* Begin *
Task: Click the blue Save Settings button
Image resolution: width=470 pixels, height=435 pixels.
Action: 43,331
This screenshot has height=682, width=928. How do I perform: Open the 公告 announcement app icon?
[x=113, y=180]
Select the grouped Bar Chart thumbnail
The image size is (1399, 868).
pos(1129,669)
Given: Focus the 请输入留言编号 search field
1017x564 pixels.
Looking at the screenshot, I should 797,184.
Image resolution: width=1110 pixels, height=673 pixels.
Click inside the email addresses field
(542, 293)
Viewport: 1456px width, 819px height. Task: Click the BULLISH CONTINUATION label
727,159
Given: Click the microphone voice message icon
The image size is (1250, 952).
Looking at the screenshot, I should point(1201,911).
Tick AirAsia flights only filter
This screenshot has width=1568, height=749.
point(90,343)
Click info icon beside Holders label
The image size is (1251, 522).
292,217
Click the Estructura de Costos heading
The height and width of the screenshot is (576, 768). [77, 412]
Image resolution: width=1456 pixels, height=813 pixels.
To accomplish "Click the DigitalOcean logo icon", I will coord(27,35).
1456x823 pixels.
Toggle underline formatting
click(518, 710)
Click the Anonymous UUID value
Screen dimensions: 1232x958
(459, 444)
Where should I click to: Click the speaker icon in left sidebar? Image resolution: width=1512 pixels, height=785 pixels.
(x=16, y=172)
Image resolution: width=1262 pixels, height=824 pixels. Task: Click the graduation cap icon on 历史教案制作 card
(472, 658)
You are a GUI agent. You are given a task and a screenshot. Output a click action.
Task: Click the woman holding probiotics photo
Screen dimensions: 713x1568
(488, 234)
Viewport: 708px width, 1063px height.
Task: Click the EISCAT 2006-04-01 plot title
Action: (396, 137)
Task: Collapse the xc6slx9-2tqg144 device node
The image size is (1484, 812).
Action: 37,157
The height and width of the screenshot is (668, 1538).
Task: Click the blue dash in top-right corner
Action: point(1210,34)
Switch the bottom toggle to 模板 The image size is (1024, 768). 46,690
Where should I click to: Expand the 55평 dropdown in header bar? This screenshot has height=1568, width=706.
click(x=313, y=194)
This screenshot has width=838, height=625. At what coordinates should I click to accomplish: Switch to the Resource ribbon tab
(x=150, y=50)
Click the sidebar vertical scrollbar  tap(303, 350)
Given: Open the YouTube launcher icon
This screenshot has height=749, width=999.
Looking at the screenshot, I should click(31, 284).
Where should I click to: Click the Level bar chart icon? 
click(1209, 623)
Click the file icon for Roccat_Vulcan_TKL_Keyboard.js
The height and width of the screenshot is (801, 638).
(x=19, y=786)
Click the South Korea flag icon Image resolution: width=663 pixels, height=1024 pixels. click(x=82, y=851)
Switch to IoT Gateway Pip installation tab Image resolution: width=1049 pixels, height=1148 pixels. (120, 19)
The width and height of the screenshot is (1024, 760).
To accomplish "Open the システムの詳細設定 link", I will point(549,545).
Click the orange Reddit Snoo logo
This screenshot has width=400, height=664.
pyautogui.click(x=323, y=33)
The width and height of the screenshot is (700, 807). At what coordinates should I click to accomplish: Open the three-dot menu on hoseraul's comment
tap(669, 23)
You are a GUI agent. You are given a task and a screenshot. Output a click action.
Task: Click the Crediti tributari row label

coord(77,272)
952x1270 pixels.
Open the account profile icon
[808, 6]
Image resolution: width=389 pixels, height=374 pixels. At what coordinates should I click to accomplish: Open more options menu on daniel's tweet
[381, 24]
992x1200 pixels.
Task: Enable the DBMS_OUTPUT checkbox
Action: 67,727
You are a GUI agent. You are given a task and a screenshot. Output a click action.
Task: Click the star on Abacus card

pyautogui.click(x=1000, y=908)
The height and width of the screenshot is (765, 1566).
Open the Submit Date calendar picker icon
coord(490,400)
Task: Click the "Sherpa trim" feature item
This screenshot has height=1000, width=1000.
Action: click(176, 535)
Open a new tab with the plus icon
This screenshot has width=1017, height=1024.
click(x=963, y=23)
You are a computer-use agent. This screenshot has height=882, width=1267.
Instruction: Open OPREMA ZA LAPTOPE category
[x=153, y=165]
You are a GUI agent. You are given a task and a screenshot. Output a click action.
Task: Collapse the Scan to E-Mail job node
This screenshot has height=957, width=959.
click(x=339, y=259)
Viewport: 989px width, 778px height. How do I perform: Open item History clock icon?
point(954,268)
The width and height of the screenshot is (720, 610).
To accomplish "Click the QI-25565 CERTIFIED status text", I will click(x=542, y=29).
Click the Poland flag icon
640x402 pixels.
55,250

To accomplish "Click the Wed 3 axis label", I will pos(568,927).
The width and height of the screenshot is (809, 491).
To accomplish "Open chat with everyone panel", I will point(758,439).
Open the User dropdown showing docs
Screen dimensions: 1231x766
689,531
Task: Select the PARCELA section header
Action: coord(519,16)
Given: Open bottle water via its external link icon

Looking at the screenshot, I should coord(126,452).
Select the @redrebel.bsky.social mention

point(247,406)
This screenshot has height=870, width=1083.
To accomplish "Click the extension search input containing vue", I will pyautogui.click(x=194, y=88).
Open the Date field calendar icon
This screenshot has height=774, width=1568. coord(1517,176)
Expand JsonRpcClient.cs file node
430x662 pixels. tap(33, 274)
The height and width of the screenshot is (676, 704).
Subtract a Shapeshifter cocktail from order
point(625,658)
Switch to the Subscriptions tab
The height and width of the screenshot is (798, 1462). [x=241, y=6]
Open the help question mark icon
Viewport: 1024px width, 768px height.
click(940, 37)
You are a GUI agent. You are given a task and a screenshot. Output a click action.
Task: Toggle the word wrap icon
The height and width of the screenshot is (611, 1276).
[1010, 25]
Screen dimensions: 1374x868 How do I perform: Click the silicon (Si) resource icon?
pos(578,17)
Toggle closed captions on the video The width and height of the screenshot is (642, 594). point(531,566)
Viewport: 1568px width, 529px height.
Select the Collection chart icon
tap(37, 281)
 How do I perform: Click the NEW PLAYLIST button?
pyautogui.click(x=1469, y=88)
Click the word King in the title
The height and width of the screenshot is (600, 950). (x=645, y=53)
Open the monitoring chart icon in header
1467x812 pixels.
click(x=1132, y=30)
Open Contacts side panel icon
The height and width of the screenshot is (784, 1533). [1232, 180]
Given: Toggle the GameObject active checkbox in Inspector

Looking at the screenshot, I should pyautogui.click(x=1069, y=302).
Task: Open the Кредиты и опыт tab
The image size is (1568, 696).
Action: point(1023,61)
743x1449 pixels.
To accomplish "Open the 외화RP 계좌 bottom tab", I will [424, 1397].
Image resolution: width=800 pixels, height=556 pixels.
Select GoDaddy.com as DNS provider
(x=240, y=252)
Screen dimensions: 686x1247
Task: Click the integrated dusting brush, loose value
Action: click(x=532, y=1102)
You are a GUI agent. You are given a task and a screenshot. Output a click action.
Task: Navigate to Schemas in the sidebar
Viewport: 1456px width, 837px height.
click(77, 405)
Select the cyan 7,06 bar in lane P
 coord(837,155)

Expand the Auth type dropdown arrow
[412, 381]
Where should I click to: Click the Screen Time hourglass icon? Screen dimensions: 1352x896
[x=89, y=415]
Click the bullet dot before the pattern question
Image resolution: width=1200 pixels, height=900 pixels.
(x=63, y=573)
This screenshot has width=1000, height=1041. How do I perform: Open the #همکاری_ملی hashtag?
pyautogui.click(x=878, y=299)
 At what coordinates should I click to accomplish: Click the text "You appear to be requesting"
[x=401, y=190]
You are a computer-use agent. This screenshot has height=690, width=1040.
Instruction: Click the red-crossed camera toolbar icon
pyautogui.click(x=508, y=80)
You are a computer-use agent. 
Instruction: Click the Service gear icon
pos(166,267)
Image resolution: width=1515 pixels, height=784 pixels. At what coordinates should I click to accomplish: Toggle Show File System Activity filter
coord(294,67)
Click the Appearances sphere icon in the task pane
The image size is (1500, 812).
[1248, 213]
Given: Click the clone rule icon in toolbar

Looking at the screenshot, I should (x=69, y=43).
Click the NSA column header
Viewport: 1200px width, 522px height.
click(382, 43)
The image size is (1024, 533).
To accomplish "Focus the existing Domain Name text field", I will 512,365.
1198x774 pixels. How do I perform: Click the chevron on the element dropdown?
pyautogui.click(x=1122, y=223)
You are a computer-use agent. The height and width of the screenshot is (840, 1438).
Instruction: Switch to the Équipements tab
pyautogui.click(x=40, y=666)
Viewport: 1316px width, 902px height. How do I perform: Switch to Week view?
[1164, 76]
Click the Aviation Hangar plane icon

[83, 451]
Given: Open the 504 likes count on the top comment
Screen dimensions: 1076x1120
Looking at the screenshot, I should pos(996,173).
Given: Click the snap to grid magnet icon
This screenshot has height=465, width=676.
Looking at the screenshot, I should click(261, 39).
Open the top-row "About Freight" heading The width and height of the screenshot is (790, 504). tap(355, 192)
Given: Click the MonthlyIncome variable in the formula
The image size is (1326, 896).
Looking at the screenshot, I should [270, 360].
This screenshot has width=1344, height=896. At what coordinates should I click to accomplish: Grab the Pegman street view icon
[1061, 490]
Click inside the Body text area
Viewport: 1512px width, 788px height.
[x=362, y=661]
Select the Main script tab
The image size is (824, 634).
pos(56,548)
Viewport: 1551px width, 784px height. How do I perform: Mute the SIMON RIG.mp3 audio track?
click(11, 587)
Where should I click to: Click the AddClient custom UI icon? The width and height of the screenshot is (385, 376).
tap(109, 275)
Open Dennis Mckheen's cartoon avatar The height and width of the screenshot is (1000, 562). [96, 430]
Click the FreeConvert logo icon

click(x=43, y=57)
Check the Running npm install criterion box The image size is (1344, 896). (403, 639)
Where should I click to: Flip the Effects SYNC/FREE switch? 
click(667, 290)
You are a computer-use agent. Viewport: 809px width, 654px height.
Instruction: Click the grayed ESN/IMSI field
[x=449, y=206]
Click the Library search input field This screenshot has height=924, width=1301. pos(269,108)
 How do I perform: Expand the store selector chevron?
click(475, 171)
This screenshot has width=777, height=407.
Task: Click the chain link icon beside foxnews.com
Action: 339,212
* End *
Count the lines in the records above that contain the string "inside", treating uppercase and lowercase as distinct, and reply with the number alone.

2